関白の言葉を、本気だとは思わないが……だが、ただの戯れ言とも思えない、真剣さがあった。
しばし、対峙していた関白と主上だったが、やがて、主上がくすくすと笑い始める。
「なるほど。それは困るなぁ……少なくとも、私は、そなたを手放すことは出来ぬな。関白。……今はまだ。しかし、そなたも、恋に狂えば、愛宕へ走るか。なるほど、それも、面白いかも知れないな」
「戯れが過ぎますよ、主上。……そろそろ、あちらがおいでになるのでは?」
関白が、真雪の手を引く。主上は、その様子を見て、声を立てて笑っている。
「……あの、殿下、放して……ください」
「いや、構わぬ。……あの方が、たちの悪いことを仰せになるから、こうして捕まえておかねば、私が安心出来ない」
関白は、ぎゅっと手を握る。その手が、冷たく汗ばんでいる。顔も、いつもよりもこわばっていた。
真雪は、―――ものの数にも入らないような、取るに足らぬ存在だ。
関白や主上に望まれれば、それを僥倖として一生の光栄とするものだろう。真雪の身体だけではなく、命さえ、意のままに弄ぶことが出来る方たちである。

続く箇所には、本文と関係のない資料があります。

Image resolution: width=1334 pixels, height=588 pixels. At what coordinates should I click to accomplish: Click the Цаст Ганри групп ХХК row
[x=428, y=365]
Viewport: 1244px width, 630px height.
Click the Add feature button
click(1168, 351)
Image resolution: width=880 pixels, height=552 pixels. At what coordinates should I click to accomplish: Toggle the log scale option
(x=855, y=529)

そのような雲の上の方々が、真雪を巡って、なにかやりとりをすることがおかしいのだ。
真雪が不思議がっていると、あたりに、ふ、と黒方が薫った。沈香を感じた。沈香だけではない。丁子、白檀、甲香、麝香、薫陸香……そこに、なにか、別の薫りが潜んでいる……。
どきり、と真雪の胸が跳ねた。
―――この薫りは……。
あの、朧月夜の方の薫りではなかろうか……。
胸の鼓動が、早くなる。息が、苦しい。関白の顔を確かめたかったが、見ることは出来なかった。ただ、その薫りのほうへ、顔をやることも出来ずに、石になったように、身体が動かない。
「皆様、お早かったのですね。私は、田舎から出て参りましたので、遅れてしまいました」
声は、柔らかくて、甘い。聞き覚えがあった。あの夜に聞いたのより、大分、艶っぽい響きはなかったものの間違いない。
どなただろう。
ここへ来ると言うことは、かなり身分の高い方だ。そして、このように気安げな物言いを許されている方……。

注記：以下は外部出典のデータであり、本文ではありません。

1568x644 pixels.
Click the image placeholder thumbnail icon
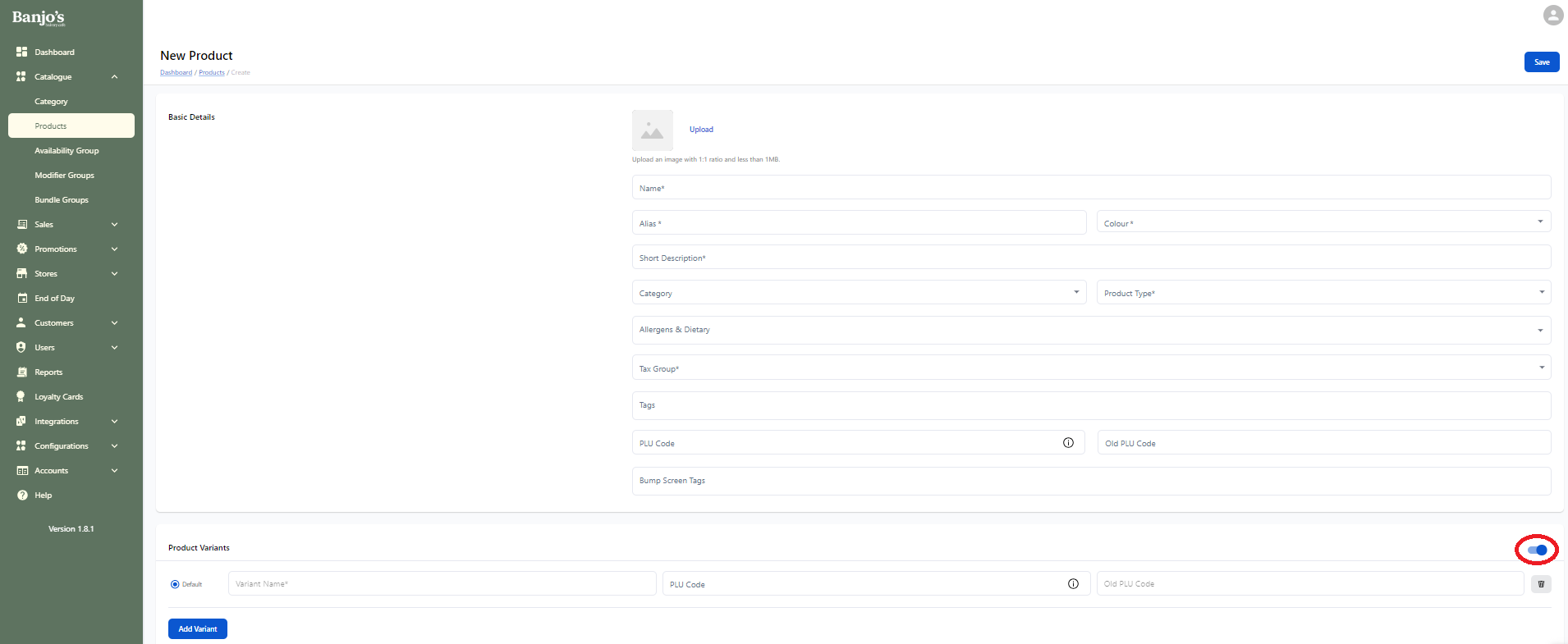(652, 130)
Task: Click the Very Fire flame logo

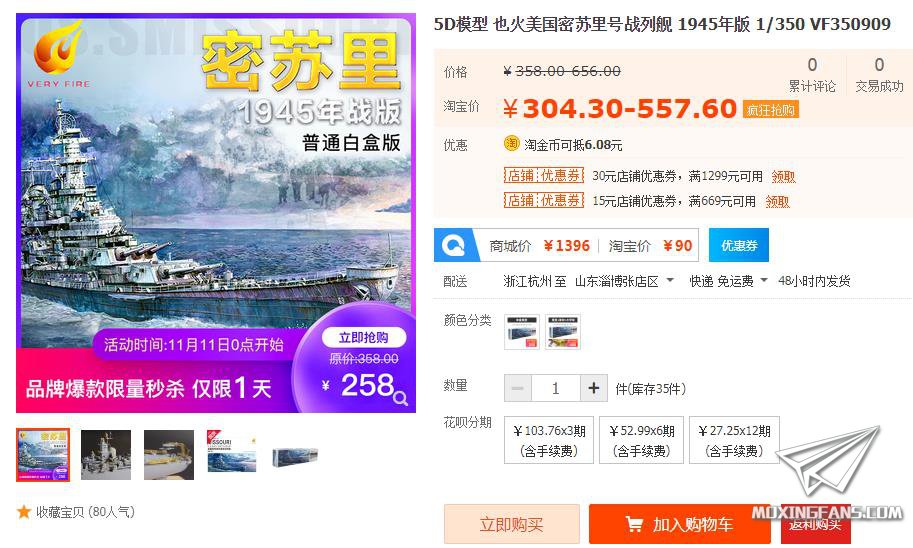Action: pyautogui.click(x=58, y=48)

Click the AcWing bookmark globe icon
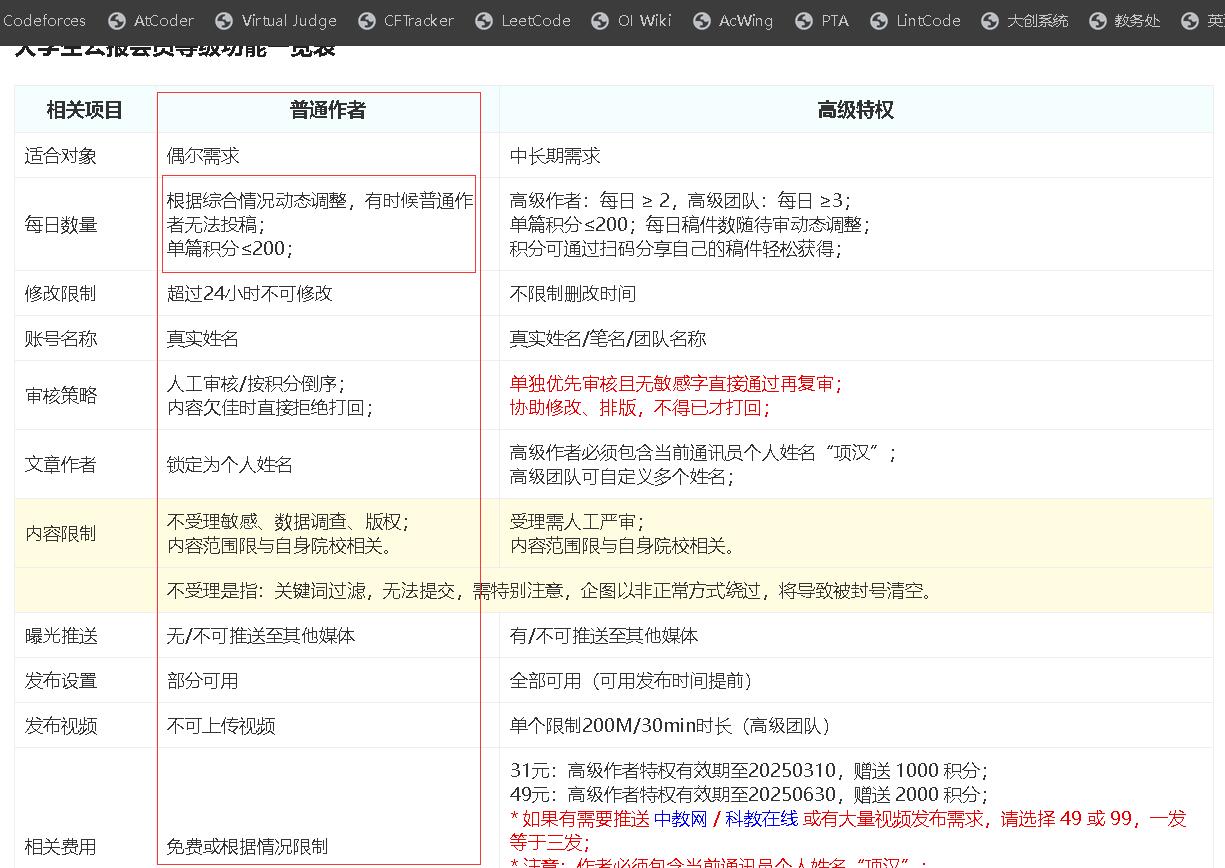(x=702, y=21)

思い当たる名前はただ一つだったが、なんとなく、それを否定したかった。
「おや、遅かったね。兵部卿の宮……我が弟は、最近見かけないけれど、息災でいるのかな?」
主上の言葉を聞いて、真雪は、全身から血の気が引いて行くような、緩やかな眩暈を感じた。
間違いない。
この香は、あの晩―――真雪が、戯れに身を委ねてしまった相手の薫りだった。
兵部卿の宮。
京きっての色好み。あちこちで浮名を流す、美麗極まりない貴公子。
そして。
―――主、関白の政敵と言える方だった。